Let's Talk About Something Sensitive - Ethics (Part 1)

Have you ever scratched your head and wondered what a person or a company thought when they did something? What would cause a person or a company to make a choice that to you seems so wrong or so risky? Do phrases like "When in doubt, get it out!" or "We don't care, just get it there!" sound familiar? What is the impact when we make these decisions, and why do we make them?

Today's discussion is the first in a four-part series on ethics. Our first session is going to be on ethics and specifically, what are ethics. We will follow-on into talking about an ethical framework and finally discussing questions on ethics.

To start with, let's define what the term "ethic" means. Webster defines the word ethic as :

"A set of moral principles: a theory or system of moral values."


Let's break this down even further to understand what it means.

Theory: It can be a system, but more times than not, it is based on concepts that are plausible, ideals, or thoughts. The trouble with theory is that it can be vague and open to interpretation without substantial supporting and/or proven documentation.

System: The interactions and processes used to make something function and move. It implies that something has been designed, implemented with specific inputs and outputs working together to produce a result.

Moral: A gauge of right and wrong. Morals can be based on many different beliefs, experiences, desires, or perspectives.

Values: Standards by which we operate or act. Similar to morals, these can be defined and developed by beliefs, values, and experiences. These also act like the dashboard of our car. When a value is not being challenged, everything is OK. However, when one of our values is challenged, it can cause us to get a warning indicator that something is not wrong.

When you put these together, you can say that ethics are what we (either as a person or a company) define as right and wrong. In our personal and professional lives, we face many ethical discussions. Concepts like lying, falsifying documentation, not sharing information, cheating, stealing, breaking the law, as well as many others, can fall into the realm of ethics.

So, with this, why do so many people, and companies get into trouble for ethical issues? This is a much deeper subject that we will dive into over the next couple of sessions.

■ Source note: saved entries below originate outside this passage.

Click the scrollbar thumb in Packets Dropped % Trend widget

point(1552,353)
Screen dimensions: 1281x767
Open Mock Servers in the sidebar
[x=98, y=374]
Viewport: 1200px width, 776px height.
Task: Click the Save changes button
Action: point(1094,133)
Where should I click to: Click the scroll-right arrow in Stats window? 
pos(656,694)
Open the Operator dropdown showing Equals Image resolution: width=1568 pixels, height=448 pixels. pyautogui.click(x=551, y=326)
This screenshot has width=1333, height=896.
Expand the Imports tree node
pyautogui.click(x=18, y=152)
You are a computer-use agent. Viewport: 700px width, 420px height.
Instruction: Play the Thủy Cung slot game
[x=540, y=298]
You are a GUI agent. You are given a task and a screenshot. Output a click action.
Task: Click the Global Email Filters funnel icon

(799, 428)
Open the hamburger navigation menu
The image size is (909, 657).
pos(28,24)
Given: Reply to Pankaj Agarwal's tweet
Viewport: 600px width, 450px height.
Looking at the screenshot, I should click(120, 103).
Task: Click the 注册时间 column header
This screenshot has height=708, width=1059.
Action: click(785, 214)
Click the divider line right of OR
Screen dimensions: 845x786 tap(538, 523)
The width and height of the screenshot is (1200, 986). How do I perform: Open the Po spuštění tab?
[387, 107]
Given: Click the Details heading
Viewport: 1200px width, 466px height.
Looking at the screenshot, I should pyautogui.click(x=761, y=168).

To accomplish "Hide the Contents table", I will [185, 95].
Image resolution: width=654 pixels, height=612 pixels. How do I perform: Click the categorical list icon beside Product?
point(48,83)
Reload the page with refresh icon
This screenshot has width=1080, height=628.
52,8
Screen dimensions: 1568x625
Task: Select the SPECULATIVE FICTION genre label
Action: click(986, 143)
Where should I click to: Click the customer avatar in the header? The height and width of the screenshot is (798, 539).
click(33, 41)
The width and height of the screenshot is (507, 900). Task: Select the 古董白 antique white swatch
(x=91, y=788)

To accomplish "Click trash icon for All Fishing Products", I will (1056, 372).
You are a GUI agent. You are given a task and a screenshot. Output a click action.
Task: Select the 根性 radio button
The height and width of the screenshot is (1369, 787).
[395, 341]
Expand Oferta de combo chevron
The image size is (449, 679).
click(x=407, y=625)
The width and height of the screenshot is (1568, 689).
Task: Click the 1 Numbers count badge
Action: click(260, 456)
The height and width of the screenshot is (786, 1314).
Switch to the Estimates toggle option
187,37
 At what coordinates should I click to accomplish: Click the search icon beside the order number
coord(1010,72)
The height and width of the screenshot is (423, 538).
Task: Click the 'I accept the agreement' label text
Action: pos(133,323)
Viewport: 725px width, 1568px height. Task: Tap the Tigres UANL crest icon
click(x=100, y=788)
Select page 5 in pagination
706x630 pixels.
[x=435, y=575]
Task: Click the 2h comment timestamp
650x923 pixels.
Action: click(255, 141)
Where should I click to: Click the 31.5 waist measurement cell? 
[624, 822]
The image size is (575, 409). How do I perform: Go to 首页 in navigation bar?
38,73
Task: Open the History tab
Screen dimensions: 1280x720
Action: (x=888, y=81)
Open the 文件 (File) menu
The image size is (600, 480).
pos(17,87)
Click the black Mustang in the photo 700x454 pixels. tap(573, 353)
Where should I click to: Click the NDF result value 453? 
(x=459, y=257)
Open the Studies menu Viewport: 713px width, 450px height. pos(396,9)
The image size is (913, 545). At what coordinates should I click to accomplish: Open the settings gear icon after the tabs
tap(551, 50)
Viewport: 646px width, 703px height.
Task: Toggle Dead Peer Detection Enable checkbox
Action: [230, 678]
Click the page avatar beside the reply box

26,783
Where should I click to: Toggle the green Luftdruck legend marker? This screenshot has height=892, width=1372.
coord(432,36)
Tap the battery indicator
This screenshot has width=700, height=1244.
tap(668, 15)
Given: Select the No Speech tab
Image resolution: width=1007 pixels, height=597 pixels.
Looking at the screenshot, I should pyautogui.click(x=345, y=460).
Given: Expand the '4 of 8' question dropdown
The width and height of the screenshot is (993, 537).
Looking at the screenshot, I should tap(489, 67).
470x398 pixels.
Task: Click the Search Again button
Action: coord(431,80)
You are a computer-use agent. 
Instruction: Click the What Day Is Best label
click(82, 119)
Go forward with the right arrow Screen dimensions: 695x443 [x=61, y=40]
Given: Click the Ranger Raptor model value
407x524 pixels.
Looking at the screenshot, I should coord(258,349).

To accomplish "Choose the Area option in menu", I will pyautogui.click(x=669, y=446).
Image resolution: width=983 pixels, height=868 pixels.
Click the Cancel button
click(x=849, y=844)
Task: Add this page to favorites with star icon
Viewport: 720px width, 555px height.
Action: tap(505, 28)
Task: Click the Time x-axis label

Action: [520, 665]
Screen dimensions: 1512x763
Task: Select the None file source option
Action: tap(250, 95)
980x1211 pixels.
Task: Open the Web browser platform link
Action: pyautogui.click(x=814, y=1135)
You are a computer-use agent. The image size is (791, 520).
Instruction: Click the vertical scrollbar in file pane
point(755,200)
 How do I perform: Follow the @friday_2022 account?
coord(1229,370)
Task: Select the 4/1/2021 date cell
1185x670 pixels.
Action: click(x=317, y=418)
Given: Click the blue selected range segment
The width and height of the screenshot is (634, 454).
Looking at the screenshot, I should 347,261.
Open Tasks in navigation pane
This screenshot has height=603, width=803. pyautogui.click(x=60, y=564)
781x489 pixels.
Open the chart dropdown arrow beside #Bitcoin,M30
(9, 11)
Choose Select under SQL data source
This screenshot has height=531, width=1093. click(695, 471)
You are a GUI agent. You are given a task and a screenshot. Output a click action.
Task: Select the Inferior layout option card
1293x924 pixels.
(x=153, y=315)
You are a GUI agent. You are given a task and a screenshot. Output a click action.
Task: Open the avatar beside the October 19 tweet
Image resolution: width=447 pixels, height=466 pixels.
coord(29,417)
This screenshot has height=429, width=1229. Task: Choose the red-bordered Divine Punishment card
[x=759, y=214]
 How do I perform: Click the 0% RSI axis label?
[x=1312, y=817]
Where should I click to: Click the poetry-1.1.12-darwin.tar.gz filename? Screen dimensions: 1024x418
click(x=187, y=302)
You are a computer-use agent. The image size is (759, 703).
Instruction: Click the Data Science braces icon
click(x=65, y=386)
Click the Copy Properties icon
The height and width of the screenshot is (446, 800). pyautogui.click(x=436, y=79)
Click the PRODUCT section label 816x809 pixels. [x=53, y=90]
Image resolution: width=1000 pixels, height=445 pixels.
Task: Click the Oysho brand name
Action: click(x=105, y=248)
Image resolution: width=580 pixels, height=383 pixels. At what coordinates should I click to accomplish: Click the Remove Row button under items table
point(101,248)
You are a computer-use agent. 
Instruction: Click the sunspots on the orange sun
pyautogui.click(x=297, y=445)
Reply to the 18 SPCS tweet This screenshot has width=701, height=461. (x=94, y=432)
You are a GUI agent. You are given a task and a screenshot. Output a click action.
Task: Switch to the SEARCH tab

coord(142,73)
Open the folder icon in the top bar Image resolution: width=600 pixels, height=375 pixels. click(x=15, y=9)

As we wrap up session 1, have you ever thought about what your values are and how they impact your personal code of ethics? As an exercise, take a few minutes and write down some of the values you have. Using just a few sentences, define what these values are in your own words and why they are important to you.

Next, do the same thing for your company. Use the same process but define what they mean at your company (use their words if they are defined) and why they are important to the company.

Bring these back to session 2, where we discuss why defining values is so important both personally and professionally.